--- Excerpted text ---
Jan. 17 – Jan. 23, 2016
Welcome to week one hundred ninety-eight of the Sports Doing Good newsletter. This week’s 10 stories include:
- Driving Female Talent: New Initiative launched that will inspire, connect and celebrate women in motor sport (Beyond Sport)
- Braxton Miller – “Dear Buckeye Nation” (The Players Tribune)
- Once homeless and declared ineligible to play college football, Silas Nacita keeps his dream of going pro alive (SI/Campus Rush)
- Larry Fitzgerald Kills Opponents With Kindness (WSJ)
- The sweet reason this NHL star has a rainbow-striped hockey stick. (Upworthy)
- Mohammed’s dream: racing past Usain Bolt for Palestine (Peace and Sport/AFP)
- St. Jude Connect: Cancer Patient Completes In-Hospital Marathon (Women’s Running)
- Ansah, Lions donate 100,000 bottles of water to Flint (Detroit Free Press)
- From College Afterthought to NBA Prospect: The Stunning Rise of Luke Kornet (Bleacher Report)
- Federer Is Aging Gracefully, but Australian Ken Rosewall Set the Standard (NY Times)
---
What to work on:
• A. Answer these from the newsletter:
(i) Which week of the newsletter is this issue?
(ii) Which outlet ran the story about Larry Fitzgerald?
(iii) How many bottles of water did Ansah and the Lions donate to Flint?
• B. Rewrite the newsletter from "- Mohammed’s dream: racing" to "Kornet (Bleacher Report)", changing "Marathon" to "Relay".
The records below have no connection to the newsletter.
--- Record excerpts ---
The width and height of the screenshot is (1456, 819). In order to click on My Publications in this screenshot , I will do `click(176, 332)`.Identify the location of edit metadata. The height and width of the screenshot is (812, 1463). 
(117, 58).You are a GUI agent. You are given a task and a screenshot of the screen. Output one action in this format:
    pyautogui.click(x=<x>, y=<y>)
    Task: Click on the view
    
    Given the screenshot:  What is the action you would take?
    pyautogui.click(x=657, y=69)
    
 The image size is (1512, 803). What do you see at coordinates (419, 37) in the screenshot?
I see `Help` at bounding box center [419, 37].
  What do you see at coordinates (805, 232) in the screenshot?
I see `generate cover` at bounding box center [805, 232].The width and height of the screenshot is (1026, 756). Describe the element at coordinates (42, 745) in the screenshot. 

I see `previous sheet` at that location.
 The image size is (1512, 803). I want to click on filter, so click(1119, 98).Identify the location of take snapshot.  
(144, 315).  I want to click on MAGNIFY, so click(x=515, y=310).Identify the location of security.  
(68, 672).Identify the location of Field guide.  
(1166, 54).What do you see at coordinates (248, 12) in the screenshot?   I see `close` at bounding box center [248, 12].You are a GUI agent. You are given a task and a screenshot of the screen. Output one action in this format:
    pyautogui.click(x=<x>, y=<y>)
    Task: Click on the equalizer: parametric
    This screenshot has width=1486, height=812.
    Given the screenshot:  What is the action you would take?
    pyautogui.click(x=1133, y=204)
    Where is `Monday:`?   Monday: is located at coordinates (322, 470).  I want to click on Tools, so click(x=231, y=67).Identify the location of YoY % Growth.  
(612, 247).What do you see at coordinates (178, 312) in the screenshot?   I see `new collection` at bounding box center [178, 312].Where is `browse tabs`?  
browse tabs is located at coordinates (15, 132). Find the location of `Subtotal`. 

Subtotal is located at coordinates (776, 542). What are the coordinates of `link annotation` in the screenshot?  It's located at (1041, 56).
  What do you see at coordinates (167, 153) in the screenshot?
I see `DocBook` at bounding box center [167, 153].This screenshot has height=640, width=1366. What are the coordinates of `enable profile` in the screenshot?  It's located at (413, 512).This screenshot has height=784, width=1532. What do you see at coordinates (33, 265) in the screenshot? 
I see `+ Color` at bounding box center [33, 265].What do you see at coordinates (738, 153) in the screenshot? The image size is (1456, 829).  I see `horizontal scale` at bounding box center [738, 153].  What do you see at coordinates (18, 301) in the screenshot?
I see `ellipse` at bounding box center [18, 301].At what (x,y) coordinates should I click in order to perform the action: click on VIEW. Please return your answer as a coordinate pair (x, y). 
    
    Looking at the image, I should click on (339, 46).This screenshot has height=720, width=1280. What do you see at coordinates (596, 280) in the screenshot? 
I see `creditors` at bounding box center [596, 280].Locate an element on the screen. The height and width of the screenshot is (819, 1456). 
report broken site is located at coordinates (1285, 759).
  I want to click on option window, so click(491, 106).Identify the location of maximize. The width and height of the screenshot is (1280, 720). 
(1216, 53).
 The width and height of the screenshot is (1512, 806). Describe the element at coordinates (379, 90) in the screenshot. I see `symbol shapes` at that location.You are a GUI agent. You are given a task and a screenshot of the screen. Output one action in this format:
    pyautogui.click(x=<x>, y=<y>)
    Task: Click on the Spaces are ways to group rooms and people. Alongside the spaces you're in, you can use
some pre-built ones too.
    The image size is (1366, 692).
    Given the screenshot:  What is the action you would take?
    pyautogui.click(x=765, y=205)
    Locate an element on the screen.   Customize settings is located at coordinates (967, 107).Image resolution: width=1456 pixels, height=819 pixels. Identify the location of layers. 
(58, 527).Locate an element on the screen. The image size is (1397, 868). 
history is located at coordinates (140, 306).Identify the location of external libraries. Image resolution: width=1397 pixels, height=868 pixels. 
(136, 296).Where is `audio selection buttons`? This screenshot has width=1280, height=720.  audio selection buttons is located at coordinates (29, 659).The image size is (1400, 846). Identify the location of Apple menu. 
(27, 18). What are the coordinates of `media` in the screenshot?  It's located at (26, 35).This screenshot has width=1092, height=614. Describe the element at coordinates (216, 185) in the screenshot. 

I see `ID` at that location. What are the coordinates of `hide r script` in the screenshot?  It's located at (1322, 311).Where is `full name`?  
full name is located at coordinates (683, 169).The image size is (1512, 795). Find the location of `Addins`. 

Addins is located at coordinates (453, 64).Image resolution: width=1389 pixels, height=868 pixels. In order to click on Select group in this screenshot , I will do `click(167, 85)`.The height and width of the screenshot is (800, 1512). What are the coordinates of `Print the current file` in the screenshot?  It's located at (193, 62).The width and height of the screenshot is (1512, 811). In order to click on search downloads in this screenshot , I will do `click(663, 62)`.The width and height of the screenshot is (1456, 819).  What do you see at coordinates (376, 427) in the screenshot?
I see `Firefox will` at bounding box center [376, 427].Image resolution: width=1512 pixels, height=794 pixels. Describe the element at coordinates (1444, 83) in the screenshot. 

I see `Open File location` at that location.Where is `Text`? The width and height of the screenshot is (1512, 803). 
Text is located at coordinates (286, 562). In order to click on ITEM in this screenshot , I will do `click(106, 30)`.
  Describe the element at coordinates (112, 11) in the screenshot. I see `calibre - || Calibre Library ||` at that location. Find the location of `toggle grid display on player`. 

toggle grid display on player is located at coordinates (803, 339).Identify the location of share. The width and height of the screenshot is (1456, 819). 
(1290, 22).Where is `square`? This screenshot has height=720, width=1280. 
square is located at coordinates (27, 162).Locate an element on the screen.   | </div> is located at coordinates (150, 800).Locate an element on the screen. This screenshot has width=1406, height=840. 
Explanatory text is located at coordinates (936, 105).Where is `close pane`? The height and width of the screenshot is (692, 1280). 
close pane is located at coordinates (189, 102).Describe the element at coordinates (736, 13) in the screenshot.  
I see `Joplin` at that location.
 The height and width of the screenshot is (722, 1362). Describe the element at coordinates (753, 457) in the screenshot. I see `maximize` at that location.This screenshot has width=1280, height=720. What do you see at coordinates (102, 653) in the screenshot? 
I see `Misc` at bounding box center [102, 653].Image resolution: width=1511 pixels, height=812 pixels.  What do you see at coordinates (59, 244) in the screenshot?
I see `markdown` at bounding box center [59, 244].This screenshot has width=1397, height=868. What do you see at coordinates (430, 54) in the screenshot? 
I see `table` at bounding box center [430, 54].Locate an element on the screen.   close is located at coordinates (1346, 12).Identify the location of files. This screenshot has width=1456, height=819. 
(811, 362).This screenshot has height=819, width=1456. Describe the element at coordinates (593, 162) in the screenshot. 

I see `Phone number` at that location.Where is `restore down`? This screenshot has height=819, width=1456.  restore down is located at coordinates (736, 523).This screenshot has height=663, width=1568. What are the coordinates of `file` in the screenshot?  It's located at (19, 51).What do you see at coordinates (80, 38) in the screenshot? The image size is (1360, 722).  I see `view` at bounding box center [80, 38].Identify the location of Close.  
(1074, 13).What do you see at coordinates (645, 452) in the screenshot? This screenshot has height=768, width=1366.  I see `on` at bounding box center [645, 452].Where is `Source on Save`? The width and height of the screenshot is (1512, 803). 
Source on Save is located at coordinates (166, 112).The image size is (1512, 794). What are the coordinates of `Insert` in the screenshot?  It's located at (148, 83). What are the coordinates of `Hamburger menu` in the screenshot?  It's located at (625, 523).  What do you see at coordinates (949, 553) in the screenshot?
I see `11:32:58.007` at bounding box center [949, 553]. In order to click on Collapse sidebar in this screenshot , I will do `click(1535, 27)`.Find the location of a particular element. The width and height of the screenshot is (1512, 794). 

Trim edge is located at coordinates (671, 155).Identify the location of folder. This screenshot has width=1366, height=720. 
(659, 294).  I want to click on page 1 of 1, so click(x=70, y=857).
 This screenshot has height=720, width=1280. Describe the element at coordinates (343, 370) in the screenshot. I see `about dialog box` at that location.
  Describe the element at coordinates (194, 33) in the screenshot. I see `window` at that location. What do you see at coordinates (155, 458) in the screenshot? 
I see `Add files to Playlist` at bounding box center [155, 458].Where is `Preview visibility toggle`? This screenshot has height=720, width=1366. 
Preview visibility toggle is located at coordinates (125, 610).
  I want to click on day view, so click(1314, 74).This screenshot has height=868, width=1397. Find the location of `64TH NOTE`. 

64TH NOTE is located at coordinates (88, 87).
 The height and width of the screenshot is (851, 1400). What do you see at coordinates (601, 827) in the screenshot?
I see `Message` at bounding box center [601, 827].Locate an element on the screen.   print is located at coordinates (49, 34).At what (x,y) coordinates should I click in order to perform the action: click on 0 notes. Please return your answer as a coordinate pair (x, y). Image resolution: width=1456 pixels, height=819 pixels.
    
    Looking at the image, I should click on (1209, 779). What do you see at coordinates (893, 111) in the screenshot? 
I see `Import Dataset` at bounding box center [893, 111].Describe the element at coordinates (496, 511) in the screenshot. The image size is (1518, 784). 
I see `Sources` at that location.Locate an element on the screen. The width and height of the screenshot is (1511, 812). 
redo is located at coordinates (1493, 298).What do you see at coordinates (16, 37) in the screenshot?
---
Answers to this exercise:
• A.
(i) Week one hundred ninety-eight
(ii) WSJ
(iii) 100,000

• B.
- Mohammed’s dream: racing past Usain Bolt for Palestine (Peace and Sport/AFP)
- St. Jude Connect: Cancer Patient Completes In-Hospital Relay (Women’s Running)
- Ansah, Lions donate 100,000 bottles of water to Flint (Detroit Free Press)
- From College Afterthought to NBA Prospect: The Stunning Rise of Luke Kornet (Bleacher Report)